The society's lawyer, David Bullock, told Justice Toogood the Protected Objects Act forbids the export of certain objects that are part of New Zealand's heritage, for reasons of their aesthetic, cultural, scientific and other values.
The act includes fossils and has its own definition of what a fossil is, describing them as the remains of any organism pre-dating human habitation - preserved by any means, not just something petrified in stone.
Mr Bullock said swamp kauri met those definitions, but the Protected Objects Act had been bypassed and vast amounts of kauri were leaving the country.
"There's no real difference between swamp kauri and living kauri timber," he said. "But if someone wants to use kauri for any purpose the only option left is swamp kauri ."
Mr Bullock said kauri had been so widely-used in the past, for building boats and houses, that there was now no timber available above ground.
For that reason, swamp kauri also met the definition of a protected New Zealand object, he said.

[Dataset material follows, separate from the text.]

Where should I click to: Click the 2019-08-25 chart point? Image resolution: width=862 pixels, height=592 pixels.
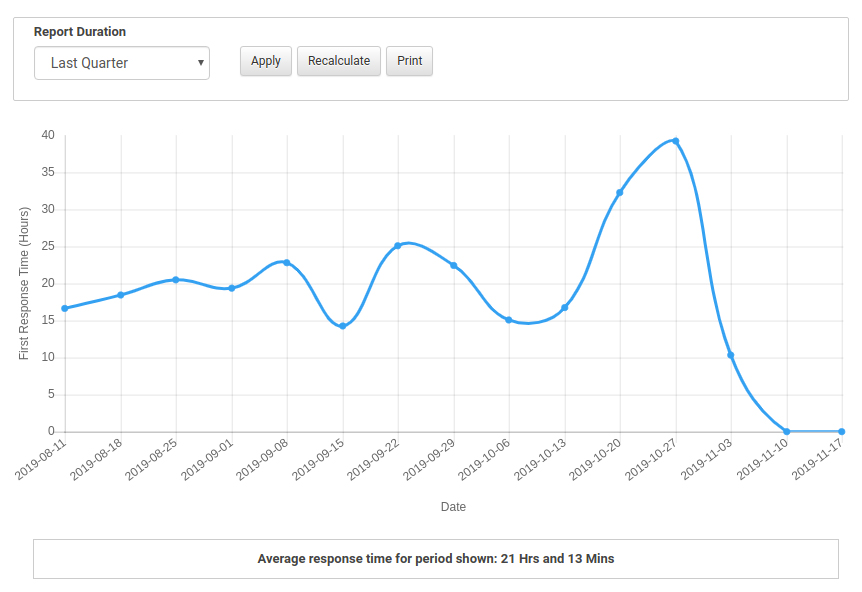pos(176,280)
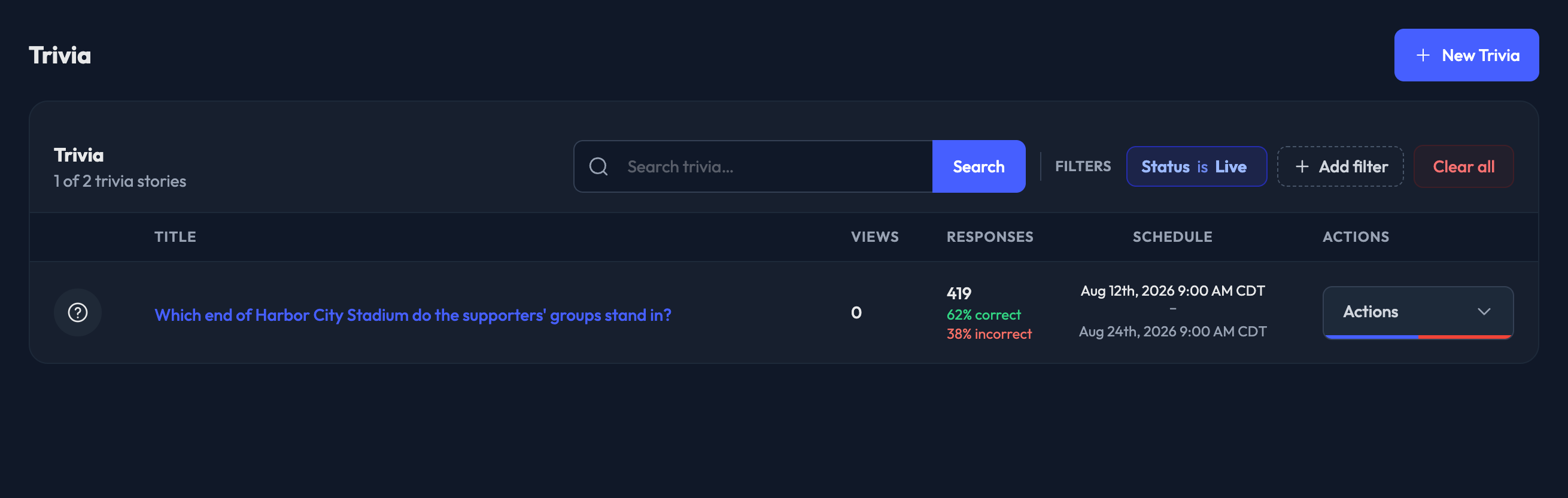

Mr Bullock said either the Act should be applied and the export trade stopped, or the government should gazette an exemption for swamp kauri, allowing the exports.
The main focus of the society's arguments has been on MPI's administration of the Forests Act, which stresses the sustainable management of indigenous timber.
Justice Toogood asked the Ministry's counsel, Jessica Gorman of Crown Law, how that applied to swamp kauri.
"How can you sustainably manage the extraction process?" he asked.
Ms Gorman said that provision in the Act was really about managing living trees.
"It is not possible to sustainably manage swamp kauri, because it is not living," she said.
"So a finite resource," the judge noted.
Exports described as a 'sham'
The conservation group has argued that MPI has allowed exporters to send dressed timber and unfinished objects overseas, in violation of the Forests Act.
It described the exports as a sham and a scam, citing examples of 40-foot slabs approved as table tops, and lightly-engraved logs sold for hundreds of thousands of dollars, ticked off as temple poles by the Ministry.
It has also presented in evidence many internal MPI emails, which it said showed the Ministry itself was confused and dubious about the legality of the exports.
One official had asked others if the Ministry might have "an appetite" for taking the matter to judicial review itself, and asking the courts to clarify the Forest Act, rather than becoming "too permissive and risking negative ramifications for the Minister."
But Crown Law told the court the Ministry was not confused about the Act.
Ms Gorman said the internal emails, which date back some years, showed MPI officials debating and testing definitions in the Act, against the background of a rapidly-expanding export industry.
She said exporters were seeking advice on what was allowable, and the emails showed officials challenging certain exports, as their role evolved, which was what good enforcement officers did.
However lawyers for the Northland conservation group said the MPI regulatory regime was a largely voluntary one for the exporters, and there was no way of knowing for sure what was being sent out of the country.
The court has heard evidence that exporters can submit a notice of Intention To Export (ITE) to the Ministry, and many do.
MPI believed the system was working well.
But NEPS' lawyers said the Ministry had no way of knowing that, because there was no routine inspection of export consignments.
They said mandatory checking of timber exports was abandoned in 2004 - well before the swamp kauri boom - when Parliament amended the Forests Act, and considered it would be an "administrative inconvenience".
The High Court hearing is set to conclude today, with further evidence from MPI and the Ministry for Culture and Heritage -which administers the Protected Objects Act.
Justice Toogood has told the parties he has a great deal of reading ahead of him and his decision will take some time.